Genband Demonstrates NFV-Enabled Session Border Controller
Genband is taking steps into the Network-Functions Virtualization space with a demonstration of its new NFV-enabled distributed session border controller at its Perspectives14 customer event in Orlando, Fla., June 10.
The distributed session border controller (D-SBC) will enable network operators to bring signaling to the edge of the network, providing greater deployment flexibility in sharing media, transcoding resources and centrally managing sessions, according to Genband officials. It also will offer high levels of performance in a smaller footprint, all of which are important to service providers looking to run cloud environments.

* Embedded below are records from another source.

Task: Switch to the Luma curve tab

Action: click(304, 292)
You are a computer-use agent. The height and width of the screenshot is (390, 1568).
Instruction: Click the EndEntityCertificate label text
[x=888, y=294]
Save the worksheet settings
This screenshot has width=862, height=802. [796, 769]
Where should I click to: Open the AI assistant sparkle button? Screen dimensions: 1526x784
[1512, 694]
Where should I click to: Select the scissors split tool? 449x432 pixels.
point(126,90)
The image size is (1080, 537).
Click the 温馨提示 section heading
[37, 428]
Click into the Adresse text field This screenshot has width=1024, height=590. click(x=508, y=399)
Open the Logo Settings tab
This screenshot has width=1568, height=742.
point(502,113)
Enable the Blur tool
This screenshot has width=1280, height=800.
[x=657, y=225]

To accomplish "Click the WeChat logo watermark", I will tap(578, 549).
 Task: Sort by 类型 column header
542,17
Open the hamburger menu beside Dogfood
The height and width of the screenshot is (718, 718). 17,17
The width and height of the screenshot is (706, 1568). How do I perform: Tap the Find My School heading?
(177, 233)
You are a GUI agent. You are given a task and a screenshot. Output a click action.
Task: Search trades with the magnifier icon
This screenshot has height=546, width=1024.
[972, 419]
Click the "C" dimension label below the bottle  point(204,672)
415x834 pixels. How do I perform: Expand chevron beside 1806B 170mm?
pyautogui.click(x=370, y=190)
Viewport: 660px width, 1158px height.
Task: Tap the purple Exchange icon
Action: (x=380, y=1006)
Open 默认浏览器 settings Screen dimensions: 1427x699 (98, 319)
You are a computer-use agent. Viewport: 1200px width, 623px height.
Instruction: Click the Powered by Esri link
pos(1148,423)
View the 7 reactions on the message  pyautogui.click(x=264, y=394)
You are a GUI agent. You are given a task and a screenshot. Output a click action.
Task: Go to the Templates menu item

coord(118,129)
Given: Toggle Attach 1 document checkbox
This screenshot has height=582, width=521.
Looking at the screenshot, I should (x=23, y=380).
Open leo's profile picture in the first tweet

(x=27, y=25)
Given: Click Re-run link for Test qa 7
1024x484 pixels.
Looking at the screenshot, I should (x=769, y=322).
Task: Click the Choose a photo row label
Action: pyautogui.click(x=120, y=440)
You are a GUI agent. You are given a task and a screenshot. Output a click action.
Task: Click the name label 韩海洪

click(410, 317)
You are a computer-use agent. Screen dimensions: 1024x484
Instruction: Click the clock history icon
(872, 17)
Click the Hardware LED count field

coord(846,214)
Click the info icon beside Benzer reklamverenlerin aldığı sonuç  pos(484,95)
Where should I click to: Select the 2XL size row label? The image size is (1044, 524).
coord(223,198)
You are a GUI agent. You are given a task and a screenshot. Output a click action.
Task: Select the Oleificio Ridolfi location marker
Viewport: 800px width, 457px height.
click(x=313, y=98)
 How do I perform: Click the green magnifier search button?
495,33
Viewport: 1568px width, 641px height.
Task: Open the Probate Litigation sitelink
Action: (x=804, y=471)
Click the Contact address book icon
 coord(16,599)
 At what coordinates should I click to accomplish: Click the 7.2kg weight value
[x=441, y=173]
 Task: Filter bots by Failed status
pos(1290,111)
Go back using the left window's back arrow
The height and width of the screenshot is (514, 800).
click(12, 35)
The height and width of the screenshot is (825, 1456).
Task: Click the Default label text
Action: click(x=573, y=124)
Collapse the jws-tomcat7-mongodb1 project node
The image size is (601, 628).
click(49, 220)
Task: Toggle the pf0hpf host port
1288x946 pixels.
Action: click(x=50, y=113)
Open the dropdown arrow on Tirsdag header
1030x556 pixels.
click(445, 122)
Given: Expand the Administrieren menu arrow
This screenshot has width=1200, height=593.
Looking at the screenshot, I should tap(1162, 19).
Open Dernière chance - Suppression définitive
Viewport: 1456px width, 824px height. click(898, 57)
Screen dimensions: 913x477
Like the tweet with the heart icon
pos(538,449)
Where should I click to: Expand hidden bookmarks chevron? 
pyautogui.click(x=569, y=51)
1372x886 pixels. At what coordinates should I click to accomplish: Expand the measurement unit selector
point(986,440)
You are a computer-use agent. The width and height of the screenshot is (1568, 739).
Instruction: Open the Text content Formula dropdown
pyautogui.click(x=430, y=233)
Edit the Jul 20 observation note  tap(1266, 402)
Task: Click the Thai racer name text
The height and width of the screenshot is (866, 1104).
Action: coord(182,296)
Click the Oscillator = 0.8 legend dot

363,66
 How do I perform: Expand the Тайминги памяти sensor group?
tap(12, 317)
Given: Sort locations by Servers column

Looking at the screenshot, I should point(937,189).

The new SBC, which reportedly will go into full trials in the third quarter, leverages the company’s Advanced Media Software (AMS) and IP signaling capabilities that will help network operators see capital and operational expense savings and improved energy efficiency, company officials said.
“The D-SBC represents a significant milestone in implementing Genband’s vision of NFV and cloud deployment as it enables a rapid evolution to cloud-based signaling solutions that leverage elastic scalability to generate cost savings and time-to-market benefits,” BG Kumar, chief product officer at Genband, said in a statement.
Network operators are looking to NFV as a way to keep up with the rapidly changing demands brought on by such trends as mobile computing and the cloud and the growing challenge from such over-the-top (OTT) threats as Google and Skype. Network operators over the years have built up legacy infrastructures that are unwieldy, based on expensive proprietary hardware and time-consuming to program, leading to long service development cycles. Web companies like Google are held back by such legacy infrastructures, and have created networks that are responsive to evolving demands from the increasing number of mobile users, putting pressure on the traditional telecoms.
A specifications group within the European Telecommunications Standards Institute since 2012 has released papers about NFV, including definitions and use cases. Through NFV, vendors can virtualize such network functions as firewalls, load balancing and intrusion-detection systems, removing them from complex hardware.
NFV and software-defined networking (SDN) are expected to help organizations create much more flexible, programmable, automated and cost-efficient networks by taking the intelligence and tasks off the underlying infrastructure.